§ Exercise inputs:
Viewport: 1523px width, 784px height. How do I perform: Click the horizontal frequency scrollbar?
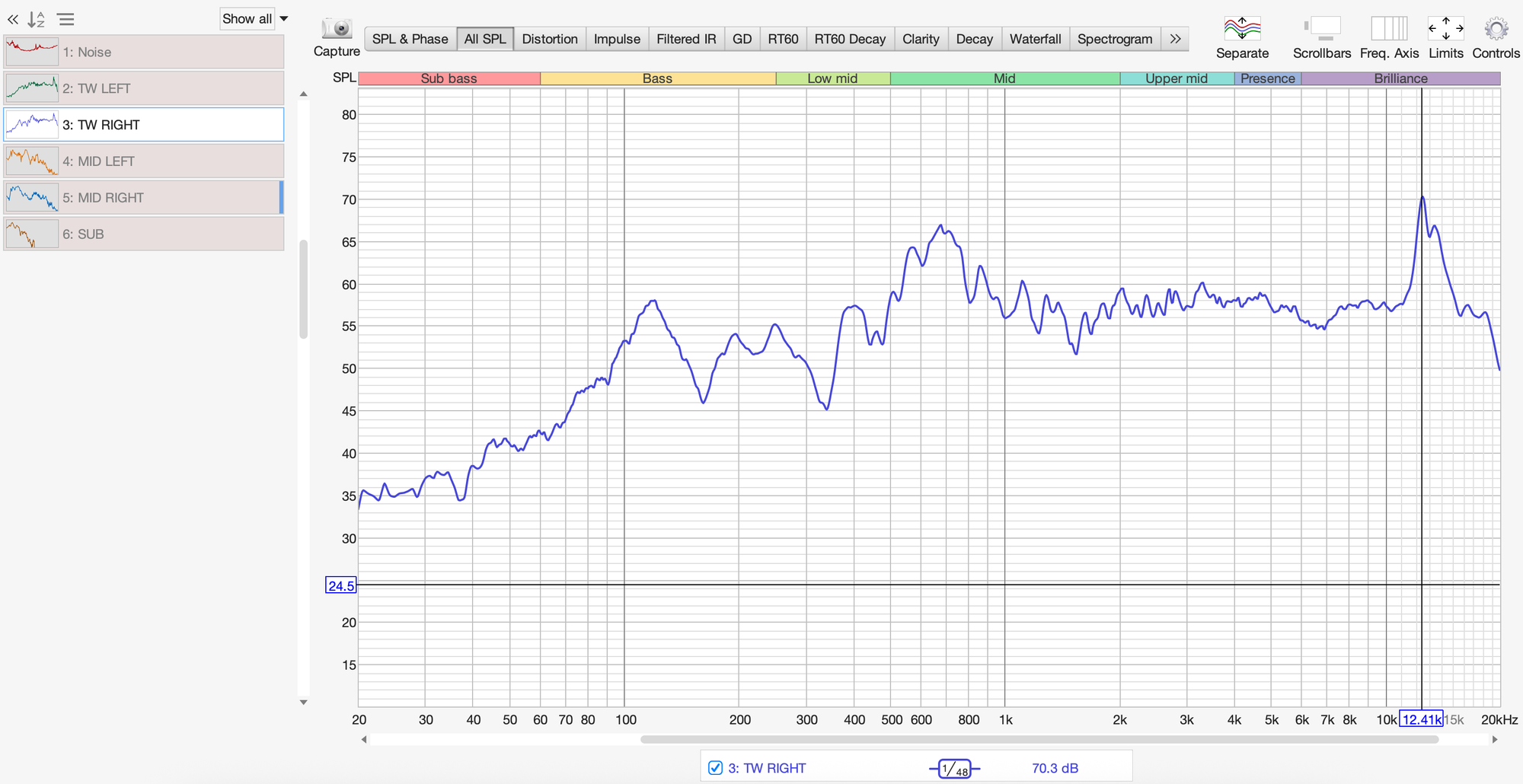click(1039, 739)
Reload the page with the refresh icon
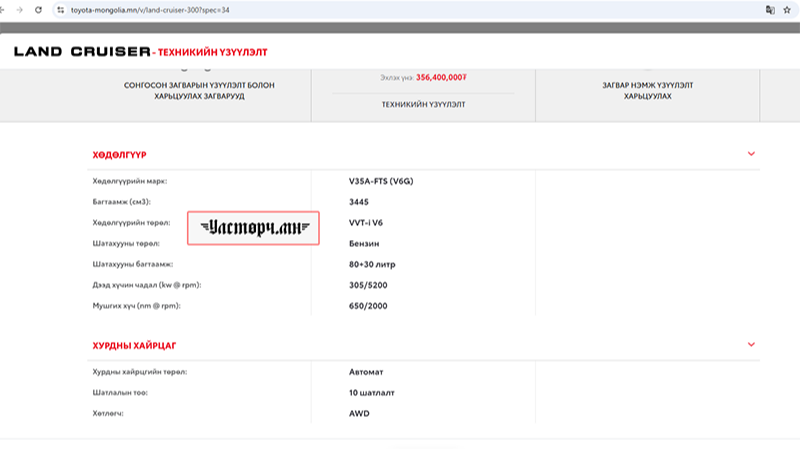The height and width of the screenshot is (449, 800). tap(37, 9)
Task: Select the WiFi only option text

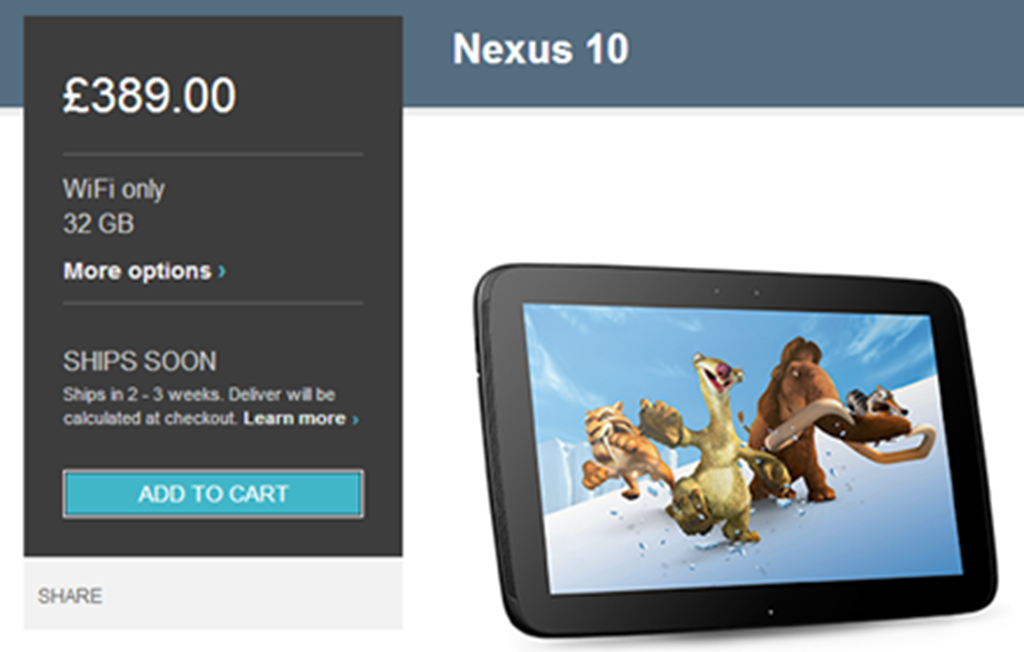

§ What is being asked:
Leave out the pictures and print each record exactly as it stands.

§ Result:
Viewport: 1523px width, 784px height. How do I perform: Click the horizontal frequency scrollbar?
click(1039, 739)
Reload the page with the refresh icon
The height and width of the screenshot is (449, 800). tap(37, 9)
Task: Select the WiFi only option text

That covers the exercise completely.